Either way, I already find myself backing off my Power Rankings premise that the Lakers have too much going on healthwise and newnesswise to get out of the West this June, especially after a serious scolding Friday from a trusted Western Conference scout who said: "They've replaced Smush Parker with Derek Fisher at the point, which is a huge upgrade, and nobody's talking about Lamar Odom. If Lamar is the third-best player on your team, you're really good. And he might be the Lakers' fourth-best player."

2. Shaquille O'Neal to the Suns

This was the boldest of the 14 trades we've seen since Opening Night and honestly one of the gutsiest ever.
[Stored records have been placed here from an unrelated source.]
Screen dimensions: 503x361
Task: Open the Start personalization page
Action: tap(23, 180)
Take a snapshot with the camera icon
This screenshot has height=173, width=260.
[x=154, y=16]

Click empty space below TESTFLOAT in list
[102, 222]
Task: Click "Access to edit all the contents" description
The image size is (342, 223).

So it doesn't feel quite right to put it this low.

We ultimately decided that the Great Gasol Robbery must be in a category unto itself because there's absolutely no downside for the Lakers -- and when does that ever happen in trades? -- but the O'Neal deal is bound to have a Shaq-sized impact because of the Shaq-sized extremes involved.

"It has the most potential upside and creates the most uncertainty," said one rival GM. "We just don't know for sure until we see."
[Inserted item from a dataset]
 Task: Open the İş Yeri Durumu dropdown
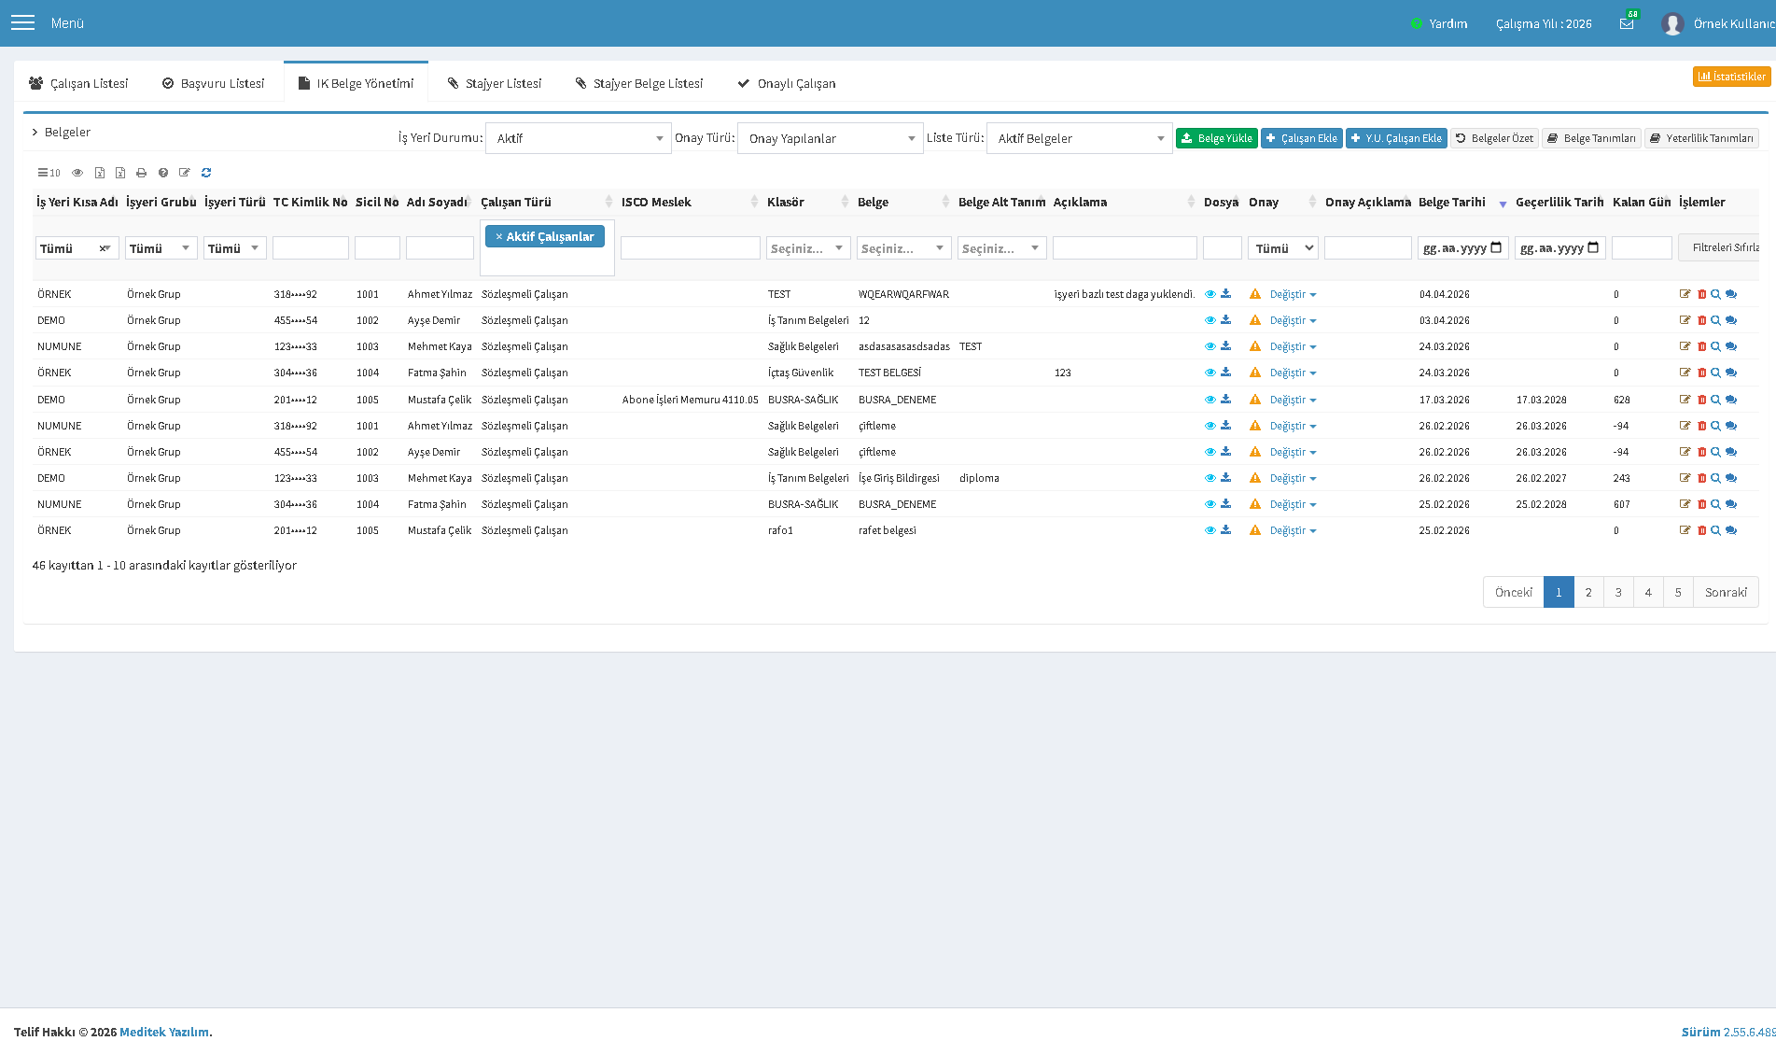(579, 138)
Yet as someone who has observed the Suns from a fairly close vantage point the past few years, what I'm quite sure I do know is that Steve Nash has been re-energized by the possibilities, knowing that he (a) no longer has to expend energy policing the locker-room whims and whines of Amare Stoudemire and Shawn Marion because Marion is gone and Shaq is Amare's new mentor; (b) no longer has to drag his body through a pick-and-roll on every grinding possession in the postseason because the Suns have a legit low-post diversion to let Nash have some possessions off and keep some gas in the tank; and (c) no longer has to hear or fear how soft the Suns are or that the point guard is their toughest guy.

O'Neal has to prove he can stay healthy, true, but his mere presence makes the Suns tougher than ever if he does. The part that makes people skeptical is that O'Neal's arrival  even if it halts the years of abuse they've absorbed in the low post -- makes them far more vulnerable defensively on the pick-and-roll, which was already troublesome for the Suns and which generally ranks as the first priority for any team's D.
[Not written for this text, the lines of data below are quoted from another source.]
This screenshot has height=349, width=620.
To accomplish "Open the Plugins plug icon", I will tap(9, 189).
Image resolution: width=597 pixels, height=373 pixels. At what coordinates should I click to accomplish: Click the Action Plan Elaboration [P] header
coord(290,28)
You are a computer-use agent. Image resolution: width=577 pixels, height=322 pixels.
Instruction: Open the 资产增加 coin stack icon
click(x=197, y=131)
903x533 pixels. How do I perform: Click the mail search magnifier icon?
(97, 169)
If Shaq's presence really does cut down on the second-chance points Phoenix habitually concedes and he keeps providing the expected boost in the locker room and in the half court offensively when the game slows down in the playoffs, you're going to hear lots of those doomsday opinions retracted.

But if a defense that was already somewhat suspect just went down a notch because of the pick-and-roll vulnerabilities that will come with playing Nash, Shaq and Amare together … tick, tick, tick.

3. Kyle Korver to the Jazz

This deal happened in December and it happened in Utah, making it doubly likely to be overlooked amid all the February Madness. But that doesn't mean it wasn't brilliant.

The Jazz won the Korver Sweepstakes, such as they were, because they were the only suitors willing to package a first-round pick with an expiring contract. In return, Utah got its best 2-guard since Jeff Hornacek.

"For years, they've been trying to find a 2 who can fit," one West scout said. "Korver fits everything they do, won't say a word and is much more athletic than people give him credit for."

Throw in Utah's 19-3 record since Korver got there and that sounds like an impact player to us … although we concede that he's not going to make Utah's suspect defense any stingier.

4. Jason Kidd to the Mavericks

Of all the contending teams out there that took the rare step of making a big move largely to replenish their spirit and the fans' passion -- such as Phoenix and Cleveland -- Dallas needed its big splash more than anyone else.

They never wanted to admit it, naturally, but these Mavs likewise were never going to recover emotionally from their playoff humiliations against Miami and Golden State without a drastic change. Gasol, though, was never made available to Dallas. And Shaq is at the stage in his career when he needs to feed off a guy such as Nash as opposed to carrying a stale, wounded franchise. Having longed for a return to Dallas for months, Kidd was the best-fitting sidekick for Dirk Nowitzki, who has endured without a real point guard -- and without complaint -- for more than three years but could no longer wait for the help.

You wouldn't have been able to convince me otherwise even had Dallas lost by 40 to Chris Paul's Hornets in Kidd's debut, mainly because it wasn't long ago that Paul shredded Devin Harris just as easily. You likewise can't convince me that the Mavs have given up too much when Harris clearly needed a change of scenery to reach his full potential and when they've instantly made Nowitzki's life easier and happier … on the floor, in the locker room and late in playoff games when he gets swarmed more and more tightly every year.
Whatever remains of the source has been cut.